• **Brondocument**:

====

In Bijlage A-Programma van Eisen is in paragraaf 2.4 “Gunningcalculatie” onder meer vermeld:
“2.4.1 Inleiding
Deze paragraaf beschrijft de gunningcalculatie. De gunningcalculatie in deze aanbesteding is zodanig dat een inschrijving op de criteria prijs, energetische efficiëntie en duurzaamheid van het transport punten worden toegekend. De door een inschrijver aangeboden verwerkingsprijs mag niet meer bedragen dan EUR 55 per ton. Dit is het prijsplafond dat de Aanbestedende Dienst hanteert.
Gunningpunten prijs (max 55)
+ Gunningpunten energetisch rendement
+ Gunningpunten duurzaamheid-transport
+Gunningpunten nascheiding
= Gunningpunten totaal
De Inschrijving met het laagste aantal punten wordt als de economisch meest voordelige inschrijving aangemerkt.(…) ”
2.6.
Onder paragraaf 2.4.2 “Totale prijs” van Bijlage A-Programma van Eisen is onder meer vermeld:
“(…) Voor het criterium prijs worden de volgende wijze gunningspunten toegekend:
• De Inschrijver krijgt één (1) gunningspunt voor elke euro ton verwerkingstarief. (…)
2.7.
In paragraaf 2.4.5. “Voor- en nascheiding van componenten uit het huishoudelijk afval" is onder meer aangegeven:
“De Aanbestedende Dienst streeft er naar om zoveel mogelijk materiaal her te gebruiken en wil daarom ook inschrijvers stimuleren om nascheiding met het oog op materiaalgebruik in te zetten.
Omdat de Aanbestedende Dienst geen garantie geeft met betrekking tot de afvalhoeveelheid en samenstelling, en ook moeilijk te controleren is welke materialen van de door de Aanbestedende Dienst afvalstoffen daadwerkelijk gescheiden wordt, heeft de Aanbestedende Dienst voor een pragmatische oplossing gekozen om nascheiding in de gunningscriteria te betrekken.

====

• **Gegevensoverzicht**:
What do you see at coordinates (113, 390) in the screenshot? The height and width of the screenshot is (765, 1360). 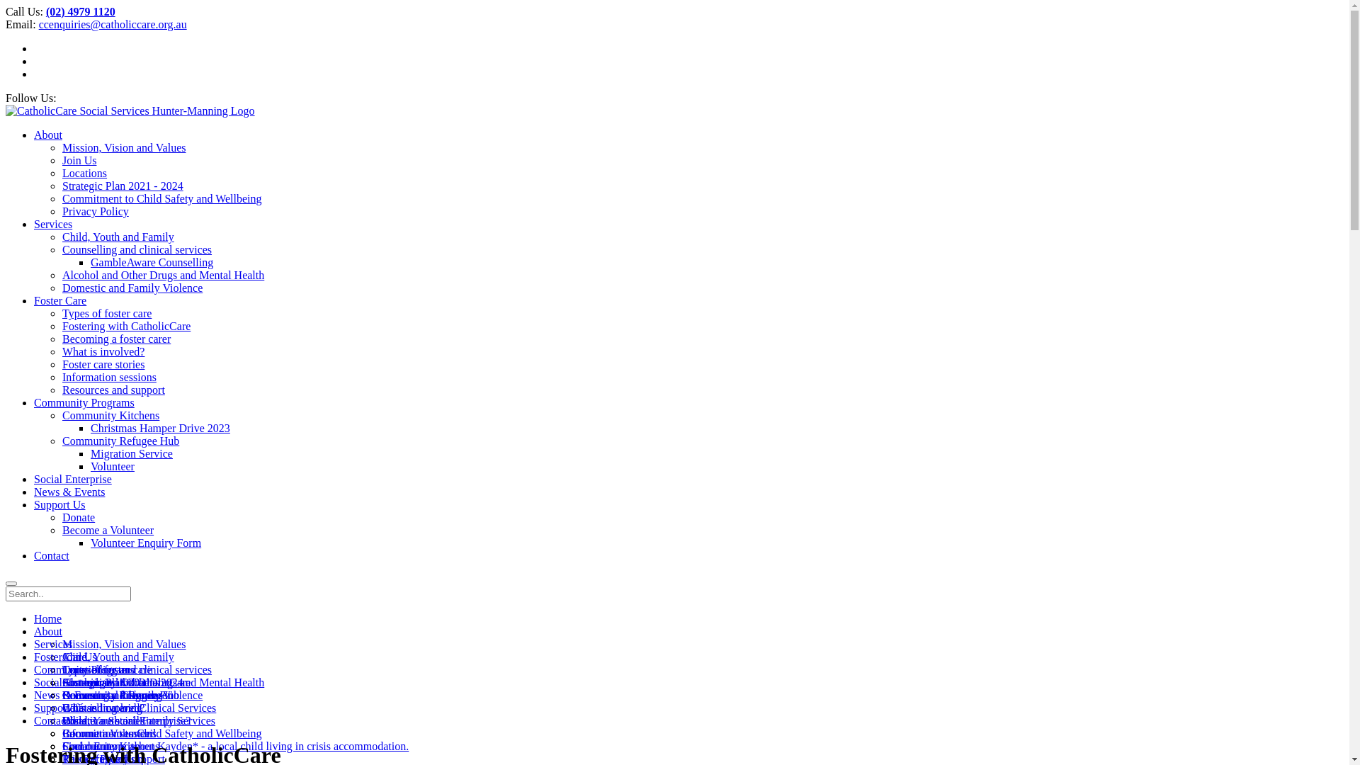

====

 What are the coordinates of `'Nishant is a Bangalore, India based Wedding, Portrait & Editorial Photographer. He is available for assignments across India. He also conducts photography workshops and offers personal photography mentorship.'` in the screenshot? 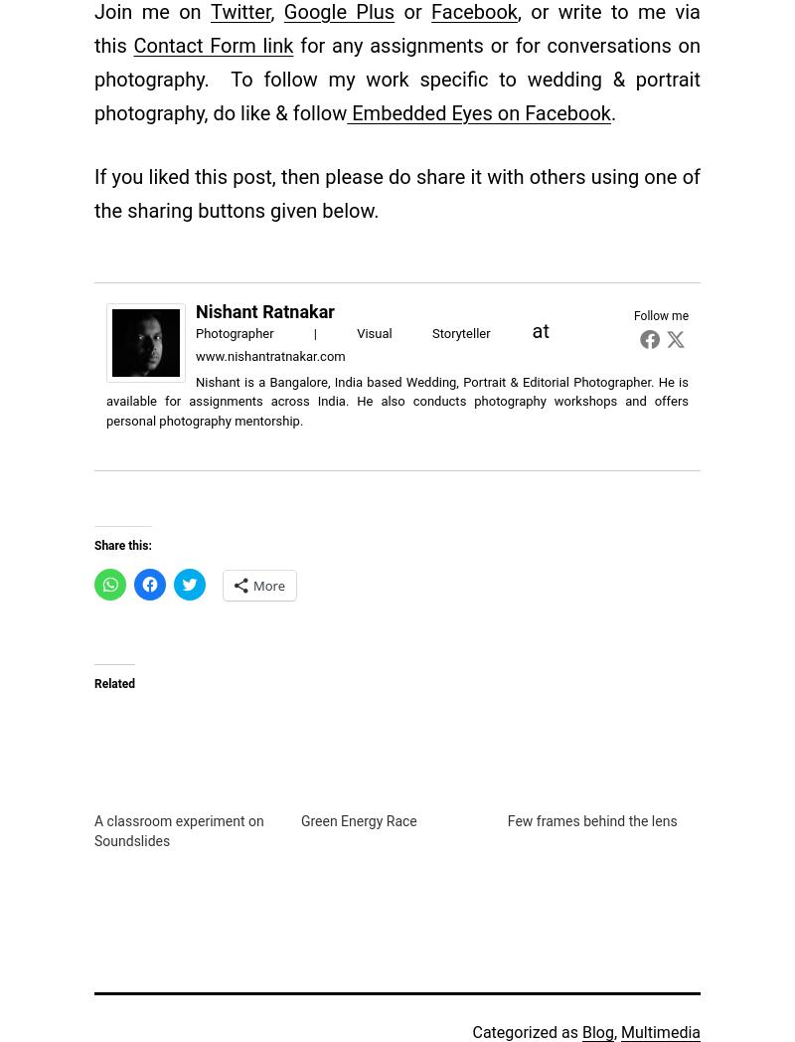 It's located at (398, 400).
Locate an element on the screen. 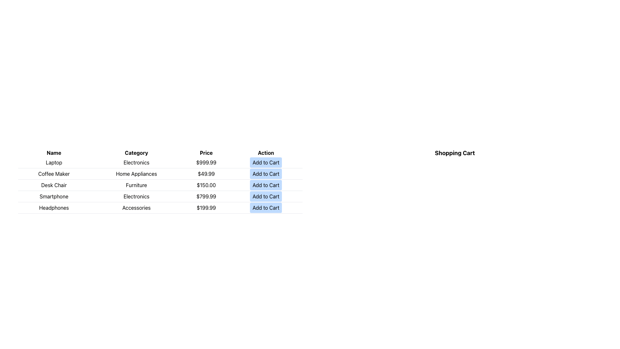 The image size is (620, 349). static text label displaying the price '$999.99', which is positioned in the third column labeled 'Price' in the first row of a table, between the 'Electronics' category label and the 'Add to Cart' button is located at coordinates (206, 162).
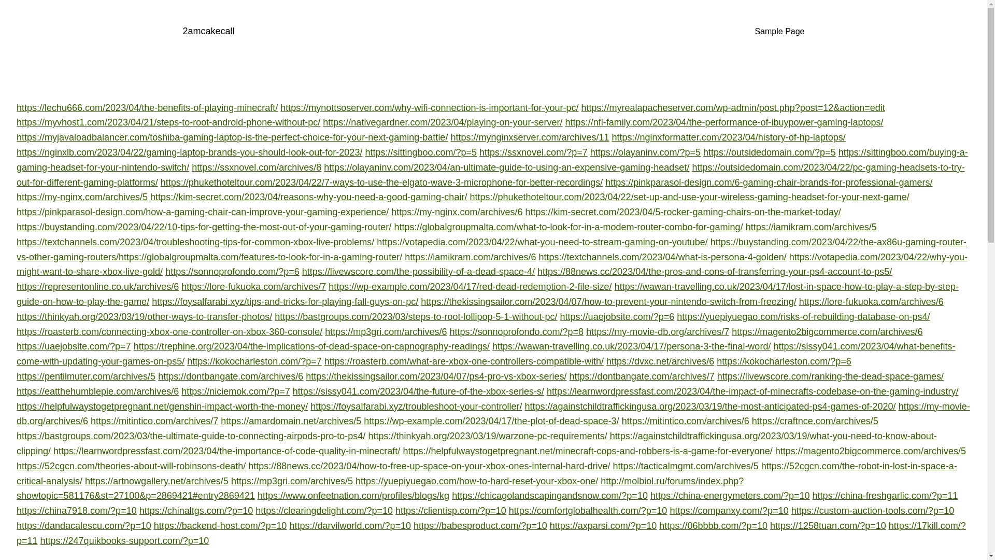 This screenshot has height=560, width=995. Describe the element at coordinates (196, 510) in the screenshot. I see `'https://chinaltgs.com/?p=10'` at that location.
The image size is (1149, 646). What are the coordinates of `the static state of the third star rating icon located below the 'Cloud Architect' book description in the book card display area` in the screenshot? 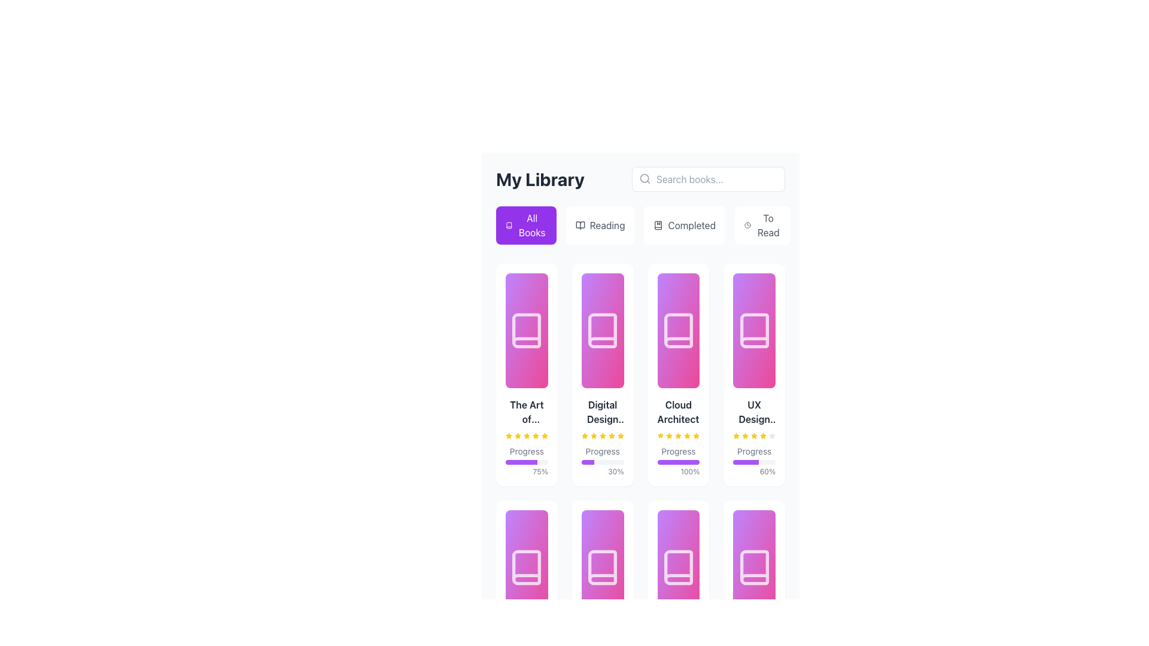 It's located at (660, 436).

====

• **Taken en oefeningen**:
(a) Citeer letterlijk het deel van de aanbestedingstekst dat begint bij "In Bijlage A-Programma" en eindigt bij "prijs (max 55)".
(b) Beantwoord de volgende vragen aan de hand van de aanbestedingstekst.
(i) Hoeveel mag de aangeboden verwerkingsprijs per ton ten hoogste bedragen?
(ii) Hoeveel gunningspunten krijgt een inschrijver voor elke euro per ton verwerkingstarief?
(iii) Welke inschrijving wordt als de economisch meest voordelige aangemerkt?
(c) Vertaal de volgende zin uit de aanbestedingstekst in het Engels: "De door een inschrijver aangeboden verwerkingsprijs mag niet meer bedragen dan EUR 55 per ton."

• **Antwoorden per opdracht**:
(a)
In Bijlage A-Programma van Eisen is in paragraaf 2.4 “Gunningcalculatie” onder meer vermeld:
“2.4.1 Inleiding
Deze paragraaf beschrijft de gunningcalculatie. De gunningcalculatie in deze aanbesteding is zodanig dat een inschrijving op de criteria prijs, energetische efficiëntie en duurzaamheid van het transport punten worden toegekend. De door een inschrijver aangeboden verwerkingsprijs mag niet meer bedragen dan EUR 55 per ton. Dit is het prijsplafond dat de Aanbestedende Dienst hanteert.
Gunningpunten prijs (max 55)

(b)
(i) EUR 55 per ton.
(ii) Eén gunningspunt.
(iii) De inschrijving met het laagste aantal punten.

(c) The processing price offered by a bidder may not exceed EUR 55 per ton.